前言撤回。親しみやすさは感じなくなった。
「お、お飲み物お出ししますね。コーヒー飲みます?」
「え、いいよ悪いし」
「いえいえ。お客様ですので」
「へぇ~。できた使い魔だねぇ。ありがと、何があるの?」
「えっと、お茶とか牛乳……あとコーヒーですかね」
「へ、へぇ~。じゃあコーヒー貰っちゃおっかな~」
「分かりました」
ベル様なら牛乳、もしくはコーヒー(砂糖&ミルクドバドバ)だっただろうが、サタン様はコーヒーをお望みらしい。風貌と相まって様になっている。
いつものインスタントではなく、お高めのコーヒーを差し出す。
「ん、ありがと」
そう言ってコーヒーをグイっと飲んだ。
「……」
「……サタン様?」
メチャクチャ顔が引きつってる……。何度か首をゆっくり振った後、ゴクリという音が聞こえた。
「にっっっっっが……。人間ってよくこんなの飲めるよね……やっぱ無理はするもんじゃないな……腹立ってくる苦さよねコーヒーって」
ヤバイ。また建物が震え出した。どうやら機嫌を損ねてしまったらしい。
「すみませんすみません!! 砂糖とかミルクいりますかよね気が気が無くてすみません!!」
「え。コーヒーに入れるの?」
「え? そ、そうですね。甘いのが好きな方は入れますね」
コーヒーに対する知識があまり無かったのか、その発想は無かったらしい。
「……じゃあ、貰おうかな」
「どうぞ」
角砂糖が入った瓶、それにミルクのカップを渡した。
サタン様は角砂糖一つ、ミルクのカップ一つを入れて、もう一度コーヒーに口を付けた。
「……! の、飲める……!」
「ほっ……。良かったです」
「美味しい、初めてコーヒーを美味しいって思えたよ……! ありがとね下僕くん」
「いえいえ、大したことでは」
「あー、でも……」
まだ何かお気に召さなかったのだろうか。彼女は何か言いにくそうにしている。
「子供っぽいって思ったでしょ……」
「へ?」
先ほどまでの立ち振る舞いとのギャップが凄まじく一瞬ドキッとしてしまった。
しかし、ドキッとした原因はほかにもある。
ここで変な回答をしようものなら家が吹き飛ぶんじゃないかと思ったからだ。
「い、いえいえ。
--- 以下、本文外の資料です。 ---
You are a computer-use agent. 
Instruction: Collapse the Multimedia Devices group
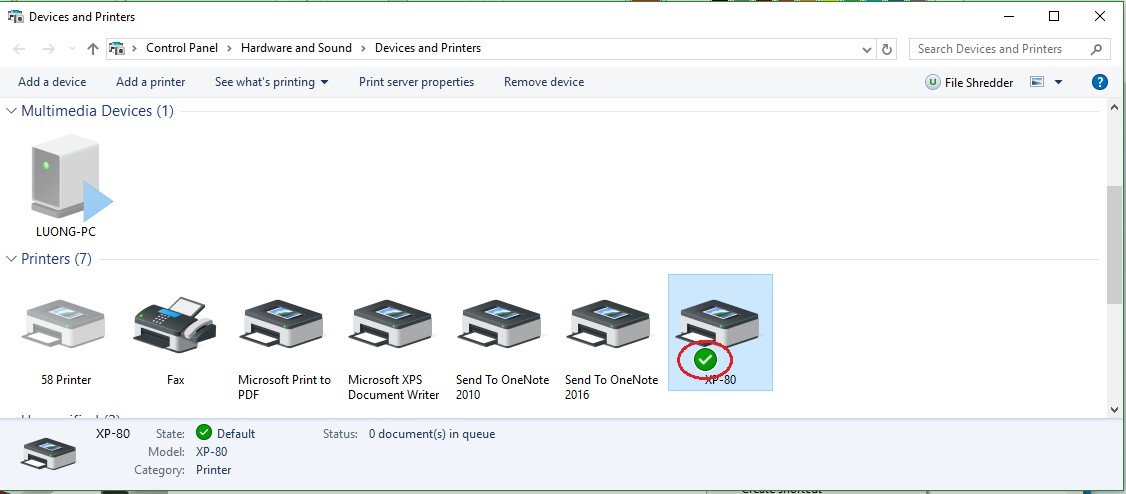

甘いものが好きというだけで子供っぽいとは思わないですよ。大人でもブラックコーヒーは苦手な人はいますし」
「……ほんと?」
「はい。ベル様の高貴なるご友人に対して、嘘などつこうはずがありません」
「……ふーん。そ、ならよかった」
そう言って顔を少し赤らめながら、彼女は両手でカップをもってコーヒーを美味しそうに飲んでいた。
「何か食べますか? 生憎、家にある食材でしかできませんけど……」
「ホントに気が利くねー。じゃあ、パンケーキ! なんつって、冗談。テレビってやつで見たから気になっただけ。パンケーキなんてお店でしか──」
「あ、はい。今作りますね」
「作れるの!?」
あれ、なんだかデジャヴを感じる。
ベル様にも同じ反応をされたっけか。
数分後、パンケーキとコーヒーをしっかり召し上がって、サタン様は満足いただけたようだった。
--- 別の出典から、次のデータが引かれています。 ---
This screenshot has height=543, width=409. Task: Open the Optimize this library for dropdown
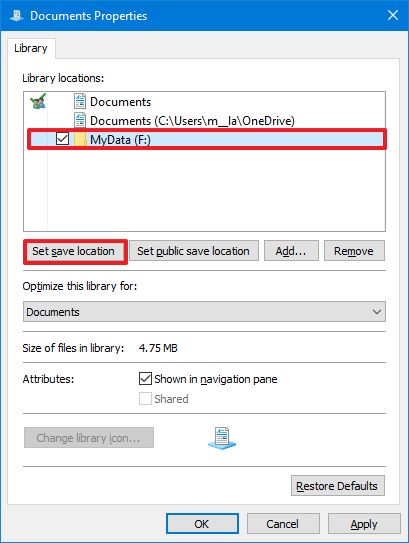click(204, 312)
「はぁ~。ベルってばこんないい暮らしをしてたなんて……。こりゃ使い魔を自慢したくもなるわ」
「いえ、僕なんかまだまだですよ」
「謙遜しなさんなって。魔界にいる使い魔でも料理できる奴なんて滅多にいないんだから。そんな使い魔を使役してるのは、ベルやアタシみたいな大悪魔ぐらいよ」
「へぇ……」
大悪魔、というのは響きからして悪魔の中でも偉大な存在なのだろう。
普段のおっとりとしたベル様からは威厳などはあまり感じないが、やはり彼女も只者ではないらしい。
「それにしても、あのベルが人間にこんな肩入れするなんてねぇ」
「え? ベル様ってあまり人間とは関わらないんですか?」
「ありゃ、知らないの? ベルってば知らない人にはとことん素っ気ないんだよ? 知らない人が話しかけても目も合わせないんじゃないかな」
「そ、そうなんですか」
意外だ。彼女の雰囲気からして円滑にコミュニケーションをするタイプだと思っていたが、そんなことはないらしい。
「魔界にいた時もベルはそんな感じよ。興味ない事はとことん興味ないし。話がつまらないって思ったらすぐに寝るし」
「あ、あはは……」
それは何となく想像できる。
「ベル様と仲が良いんですね」
「そりゃ勿論。小さい頃からの付き合いだしね。今日だって、ベルがいつか人間界に来たらお礼してあげるって言うから来たのよ?」
「お礼?」
「そうそう。なんか人間界の会社を調べて欲しいって言われてさ。法に触れるようなことしてたら徹底的に裁いてほしいって。で、その報酬を受け取りに来たってわけ」
「え……。そ、それってもしかして……」
「え? ……あー、ちょっと待って、察したわ。なるほどね。あなたがいた会社だったってわけか」
突然のカミングアウトに驚きを隠せなかった。僕がいた会社を倒産にまで持って行ったのは、サタン様だったらしい。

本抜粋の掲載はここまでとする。